El año comienza en Doñana tras las lluvias invernales. En primavera, las marismas encharcadas, las lagunas llenas, los bosques de ribera verdes y los cotos tapizados de hierba, permiten una fantástica variedad de paisajes sonoros. En estas fechas tienen lugar los periodos de celo de la mayor parte de las especies. Durante las horas de luz, los gritos de las águilas imperiales se suceden con las peculiares llamadas de las malvasías o el canto de los aláudidos. En plena noche se escuchan las llamadas de los limícolas, las rapaces nocturnas o el celo ronroneante de los anfibios. Cada día se añaden al concierto nuevas voces, las de las especies estivales que vienen aquí para reproducirse: chotacabras pardos, alcaravanes, abubillas, abejarucos, ruiseñores...

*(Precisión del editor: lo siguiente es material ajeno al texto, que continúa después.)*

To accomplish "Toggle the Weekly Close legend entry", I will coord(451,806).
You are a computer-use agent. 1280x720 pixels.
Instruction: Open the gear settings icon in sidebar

El verano, pese a la aridez y aparente hostilidad de un sol tórrido, es época de gran actividad. En la marisma seca cantan las terreras y las cogujadas. Pero es, sobre todo, el tiempo de las ardeidas. Garzas reales e imperiales, garcillas bueyeras y cangrejeras, garcetas y martinetes entran en un periodo de actividad frenética y sus colonias se convierten en un auténtico pandemonium, en donde el bullicio no deja paso a la tranquilidad ni de noche ni de día.
Las primeras lluvias de otoño traen consigo las primeras hierbas en los cotos. Y con ellas el comienzo de la berrea de los ciervos. Todo el horizonte de Doñana está delimitado por algún bramido lejano que se expande a kilómetros de distancia, por las extensas llanadas sin obstáculos que se interpongan a su propagación. Un sonido éste que preludia los aguaceros de otoño, inseparable, a su vez, de las llamadas poderosas de las bandadas de gansos grises que, descendiendo de un cielo también gris, se acercan a Doñana para pasar en sus aguas recién caídas la mala estación.